E mais do que isso: é perpetuar o racismo estrutural que ainda hoje impede que pretos e pretas ocupem os espaços que lhes foram historicamente negados. Quando romantizamos o passado escravocrata, reforçamos a ideia de que ele foi necessário, inevitável, até mesmo belo. Mas não foi. Foi brutal, desumano, criminoso.
Ao ver a Nottoway Plantation em chamas, não senti alívio, mas senti que talvez, diante das cinzas, houvesse a chance de reconstruir outra narrativa. Que as ruínas sirvam não para reerguer mais um hotel boutique, mas para erguer um memorial à dor, ao absurdo, à resistência. Que não se apaguem as cinzas com perfume. Que não se pinte de branco a violência negra.

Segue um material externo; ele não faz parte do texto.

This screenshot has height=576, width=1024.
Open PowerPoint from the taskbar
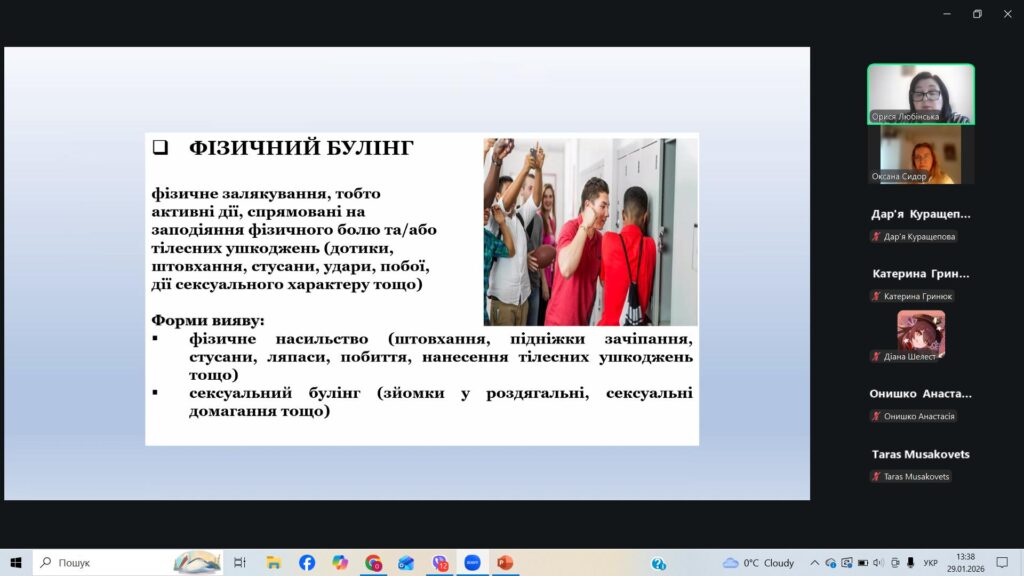pos(505,563)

E que, aqui no Brasil, não precisemos esperar o fogo para rever nossas escolhas. Que possamos, em vida, transformar as fazendas do passado em lições para o presente. Que as paredes que um dia confinaram tantos corpos, hoje abriguem a verdade. E que a história não seja mais contada em silêncio, mas em alto e bom som, por quem sempre teve sua voz calada.

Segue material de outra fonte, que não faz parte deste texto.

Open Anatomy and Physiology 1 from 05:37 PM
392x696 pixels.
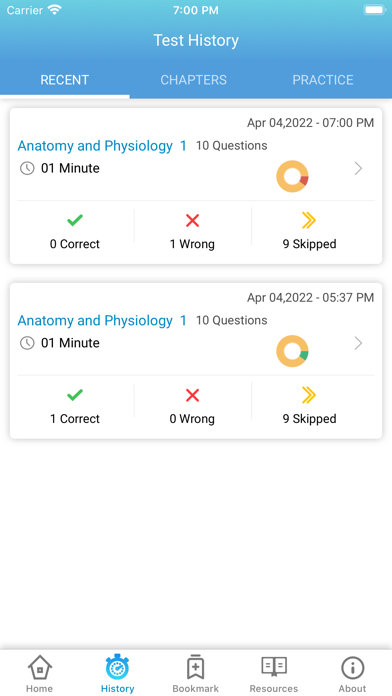(102, 320)
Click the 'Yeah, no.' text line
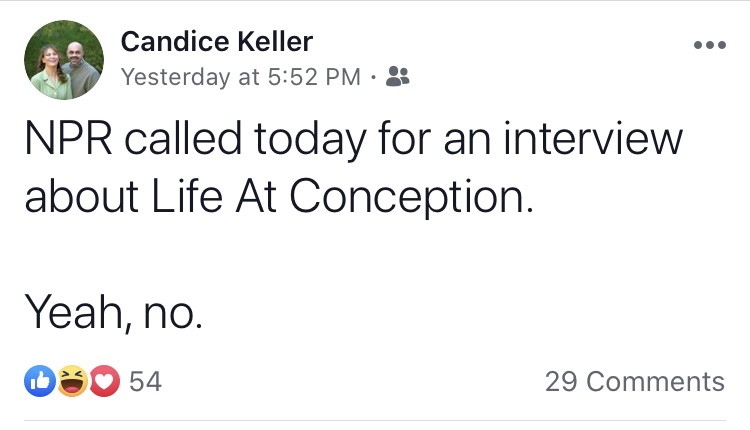Image resolution: width=750 pixels, height=430 pixels. tap(113, 314)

O Brasil precisa olhar para trás com coragem. Não para admirar o que foi construído, mas para reconhecer o que foi destruído: vidas, famílias, culturas. Só assim poderemos construir um futuro que não seja apenas uma repetição mais polida das injustiças de ontem.
Memória é resistência. E resistir é não permitir que a dor vire cenário. Que a injustiça vire encanto. Que a escravidão vire marketing.
Ainda há tempo. Ainda há escolha. Ainda há história para ser contada — com verdade, com respeito, com justiça.
E que cada fazenda restaurada se transforme num espaço de restituição simbólica. Que as senzalas sejam abertas, não escondidas. Que se dê nome às vítimas. Que se exponham os métodos de opressão. Que se repense o papel da elite branca na perpetuação desse imaginário.
Transformar dor em história é um ato de coragem. Silenciar a dor é um ato de covardia. Que sejamos, enquanto sociedade, corajosos o suficiente para escutar, reconhecer, aprender e transformar.